L'air est frais. Ce n'est pas normal. À Tre l'air est toujours sec et chaud. Ou alors cela vient de moi. Tout me semble aussi glacial que la peau de ma mère. J'étouffe un sanglot.

Je marche en direction de la ville, déterminée. Rien, ni personne ne pourra entraver ma route. Quand j'étais petite, la simple idée de traverser la forêt seule me rendait malade. Mais à présent, je me sens tellement vide que j'en deviens invincible. Aucun craquement, aucun hululement ne peut me faire sursauter. Je n'entends rien sinon la voix de Sha qui résonne comme un tambour dans ma tête.

Cette voix grave aux intonations chaudes. Ma mâchoire se serre instinctivement. Cette mutante a tué ma mère. Pourquoi ?

Je le découvrirai. Quoi qu'il m'en coûte. Je ferai parler ce monstre sous la torture. Ensuite... Je la tuerai. Sans remords aucun. En a-t-elle eu pour la femme qui m'a mise au monde ? Certainement pas.

Sans vraiment me rendre compte du chemin parcouru, j'arrive devant l'éminente tour principale de Tre. Les lumières sont allumées à l'intérieur.

Ils ne dorment jamais ces Hommes de science ?

Je ne me sens pas épuisée. Je suis alimentée par une espèce d'adrénaline et de rage intérieure. Quand je passe la porte encadrée par les deux immenses statues, deux hommes, qui étaient en grande conversation, s'arrêtent subitement en me voyant entrer.

– Dahlia ? s'étonne l'un des deux.

Je reconnais seulement le professeur Acturus Green.

– J'accepte de faire partie de votre projet à la con. Je m'installe où ? affirmé-je sans détour.

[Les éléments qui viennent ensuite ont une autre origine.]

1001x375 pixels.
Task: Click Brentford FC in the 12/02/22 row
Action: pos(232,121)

Green lance un regarde éloquent à son interlocuteur puis soupire lourdement. Il a l'air désolé. Est-ce qu'il sait ?

– Suis-moi.

Il m'indique un ascenseur dans lequel nous nous engageons. Le professeur ne me pose aucune question. Il ne semble pas surpris de me voir revenir de mon escapade nocturne.

J'observe en biais son profil. Il est toujours aussi distingué et posé. Il ne trahit aucun geste d'agacement ou d'exaspération à mon égard. Nous ne sommes pas encore le matin et pourtant, Acturus Green est tiré à quatre épingles. Son maintien se veut droit et ses cheveux coiffés à la perfection. Ses yeux verts restent figés devant lui. Il ne semble pas enclin à me lancer un regard. A-t-il attendu mon retour toute la nuit ?

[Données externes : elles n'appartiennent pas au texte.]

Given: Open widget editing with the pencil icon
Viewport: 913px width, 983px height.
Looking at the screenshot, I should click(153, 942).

Que va-t-il faire à présent que je suis revenue comme une fleur ? Me renfermer dans ma cellule ? Je ne pense pas. Il a vraiment insisté pour que j'intègre son programme expérimental qui consiste à débusquer tous les mutants de notre monde.

J'espère qu'ils n'ont pas changé d'avis lors de mon évasion.

La grosse boîte de métal engage une descente rapide avant de s'arrêter à l'étage moins 14. Je regarde deux fois l'écran qui indique ce chiffre. Je ne m'étais pas doutée que la tour s'étendait également sous nos pieds.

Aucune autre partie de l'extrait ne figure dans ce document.